使用scrapy爬取免费代理ip并存入MongoDB数据库中

最新推荐文章于 2020-04-30 16:16:34 发布

不认输的小蜗牛

最新推荐文章于 2020-04-30 16:16:34 发布

阅读量362

点赞数

本文链接：https://blog.csdn.net/CosCXY/article/details/85265579

版权

python爬虫同时被 3 个专栏收录

4 篇文章 0 订阅

订阅专栏

免费

2 篇文章 0 订阅

订阅专栏

scrapy

1 篇文章 0 订阅

订阅专栏

鸣谢：刘硕

部分代码来源于刘硕编写的《精通scrapy网络爬虫》，在此声明

通常，我们在爬取一些较大型的网站的时候，都会遇到一个非常令人头疼的事情，就是他们的反爬机制，稍微爬快一点就被封，真的很难受，爬的太慢了自己等着也烦，所以很多人都会用代理来进行爬取数据，但是，选择一个代理服务器成本比较高，所以对于我们一些平民来说，爬取一些免费的代理ip更适合我们，当然，如果资金充足，你完全可以去购买代理服务器，在这里，创建spider项目和启动spider略过，相信大家都知道，嘻嘻

此爬虫拥有功能（对于新手来说也很友好）：

1.可以指定爬取的代理ip数（根据代理网站页数来选择）

2.可以删去无用代理ip

3.可自由选择存储方式（需要自己编写，我这里存入MongoDB数据库）

废话不多说：

1.首先，我们需要选择一个免费提供代理ip的网址，这里我们选择http://www.xicidaili.com，如下图

通过按F12开发者工具，找到每行数据的ip信息，这里的话自己去琢磨一下吧：

所有的内容都在（xpath） "//table[@id="ip_list"]/tr[position()>1]" 下，然后通过css选择器来选择每一列的数据

ip地址：td:nth-child(2)::text

端口号：td:nth-child(3)::text

类型（请求方式）：td:nth-child(6)::text

具体获取代码如下：

        for sel in response.xpath('//table[@id="ip_list"]/tr[position()>1]'):
            # 提取代理ip，端口port，请求方式（http，https）
            ip = sel.css('td:nth-child(2)::text').extract_first()
            port = sel.css('td:nth-child(3)::text').extract_first()
            scheme = sel.css('td:nth-child(6)::text').extract_first().lower()

解析：选取所有符合 “//table[@id="ip_list"]/tr[position()>1]” 的子元素，通过遍历取出所有有用信息，为接下来做准备。

当然，在获取信息之前我们需要构建url，代码如下，通过修改range里面的数字即可修改要爬去的页数（间接实现了指定ip数量）：

# 重写url构造方法
    def start_requests(self):
        for i in range(1, 2):
            yield scrapy.Request('http://www.xicidaili.com/nn/%s' % i)
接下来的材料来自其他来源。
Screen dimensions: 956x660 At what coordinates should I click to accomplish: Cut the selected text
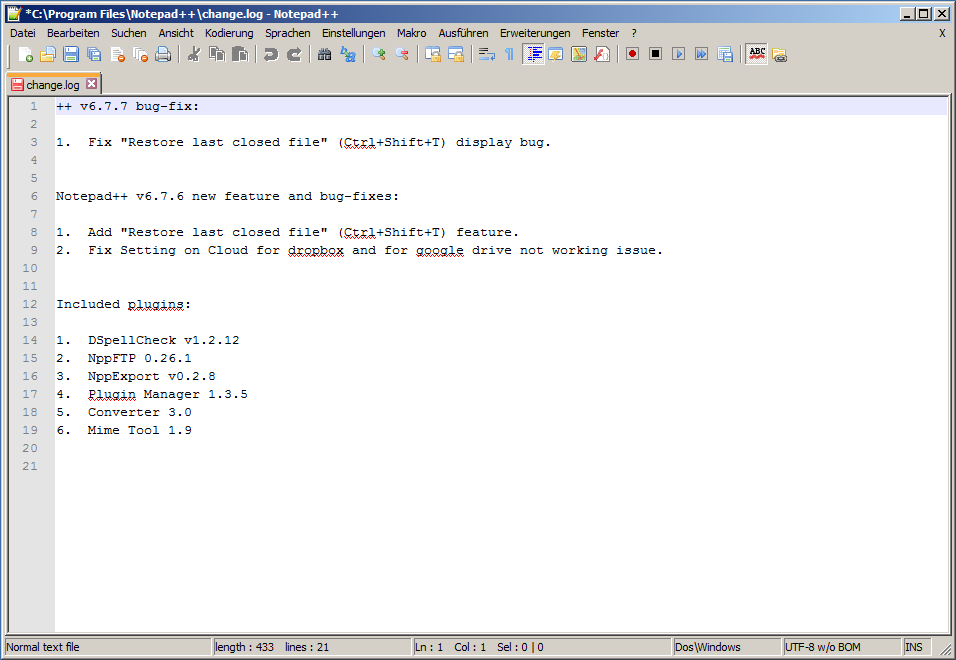(194, 54)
2.验证取到的每一个ip是否可用，同时判断该ip是否为高匿ip（隐藏ip）：

    def parse(self, response):
        for sel in response.xpath('//table[@id="ip_list"]/tr[position()>1]'):
            # 提取代理ip，端口port，请求方式（http，https）
            ip = sel.css('td:nth-child(2)::text').extract_first()
            port = sel.css('td:nth-child(3)::text').extract_first()
            scheme = sel.css('td:nth-child(6)::text').extract_first().lower()
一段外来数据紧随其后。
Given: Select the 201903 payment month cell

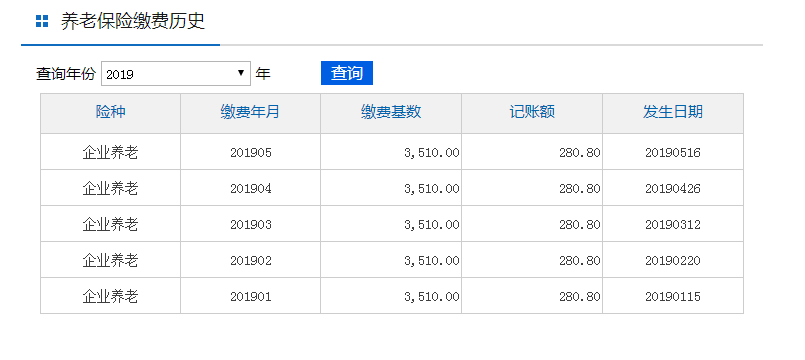Looking at the screenshot, I should pos(251,224).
            # 使用爬取到的代理访问，验证ip是否可用
            url = '%s://httpbin.org/ip' % scheme
            proxy = '%s://%s:%s' % (scheme, ip, port)

            meta = {
                'proxy': proxy,
                'dont_retry': True,
                'download_timeout': 10,

                # 以下两个字段传给check_available方法的信息，方便检测
                '_proxy_scheme': scheme,
                '_proxy_ip': ip,
            }

            # 迭代请求
            yield scrapy.Request(url, callback=self.check_available, meta=meta, dont_filter=True)
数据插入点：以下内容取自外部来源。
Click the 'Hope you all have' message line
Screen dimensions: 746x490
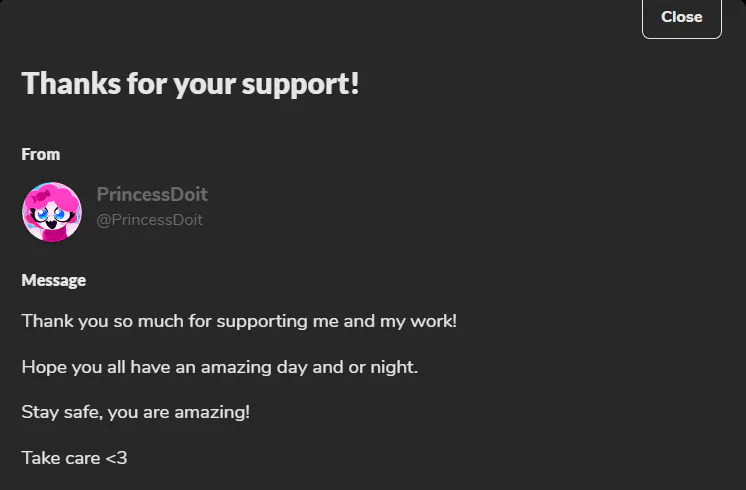point(220,367)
    def check_available(self, response):
        proxy_ip = response.meta['_proxy_ip']
        if proxy_ip == json.loads(response.text)["origin"]:
            ip = IpProxyItem()
            ip["scheme"] = response.meta["_proxy_scheme"]
            ip["proxy"] = response.meta["proxy"]
            yield ip

解析：check_available函数即为判断该ip是否为高匿ip（通过返回的“origin”参数即可判断），若程序进入该函数则证明该代理ip可用，所以我们将它存入Item，为接下来存入Mongodb做准备，爬虫完整代码如下（proxy.py）：

# -*- coding: utf-8 -*-
import scrapy
import json
from ..items import IpProxyItem


class ProxySpider(scrapy.Spider):
    # 免费ip代理获取
    name = 'proxy'
    allowed_domains = ['www.xicidaili.com']
    start_urls = ['http://www.xicidaili.com/']

    # 重写url构造方法
    def start_requests(self):
        for i in range(1, 2):
            yield scrapy.Request('http://www.xicidaili.com/nn/%s' % i)

    # 获取数据
    def parse(self, response):
        for sel in response.xpath('//table[@id="ip_list"]/tr[position()>1]'):
            # 提取代理ip，端口port，请求方式（http，https）
            ip = sel.css('td:nth-child(2)::text').extract_first()
            port = sel.css('td:nth-child(3)::text').extract_first()
            scheme = sel.css('td:nth-child(6)::text').extract_first().lower()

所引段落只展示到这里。